This project implements a machine learning model to detect fake news articles using natural language processing techniques. It's implemented as a Jupyter Notebook and utilizes various Python libraries for data processing, model training, and visualization.
- Data collection from a GitHub repository
- Text preprocessing and feature extraction
- Machine learning model training (Logistic Regression)
- Model evaluation
- Visualization of word frequencies for fake and true news using word clouds
The project requires the following Python libraries:
- gitpython
- Unidecode
- nltk
- pandas
- numpy
- scikit-learn
- matplotlib
- Pillow
- wordcloud
You can install these dependencies using pip:
!pip install gitpython Unidecode nltk pandas numpy scikit-learn matplotlib Pillow wordcloud
The project uses the Fake.br-Corpus dataset, which is cloned from the following GitHub repository: https://github.com/roneysco/Fake.br-Corpus
- Data Collection: The script clones the Fake.br-Corpus repository and reads the fake and true news articles.

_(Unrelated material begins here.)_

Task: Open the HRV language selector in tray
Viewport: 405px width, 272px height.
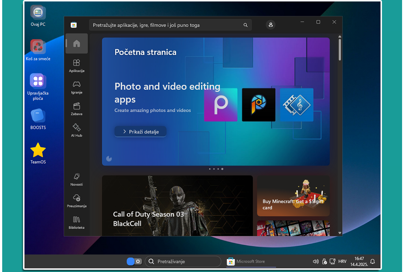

- Data Preprocessing: The text data is cleaned, normalized, and preprocessed.
- Feature Extraction: TF-IDF vectorization is used to convert text data into numerical features.
- Model Training: A Logistic Regression model is trained on the preprocessed data.
- Model Evaluation: The model's accuracy is calculated and printed.
- Visualization: Word clouds are generated to visualize the most frequent words in fake and true news articles.
The model's accuracy is printed at the end of the notebook. Two word cloud visualizations are generated:
- A green "thumbs up" shaped word cloud for true news articles.
- A red "thumbs down" shaped word cloud for fake news articles.
To use this project:
- Ensure all dependencies are installed.
- Run the Jupyter Notebook in an environment with access to the required libraries.
- The notebook will automatically download the necessary NLTK data and clone the Fake.br-Corpus repository.
- Run all cells to see the results and visualizations.
This project is for educational purposes and demonstrates basic techniques in natural language processing and machine learning. The accuracy of fake news detection may vary and should not be considered definitive without further validation.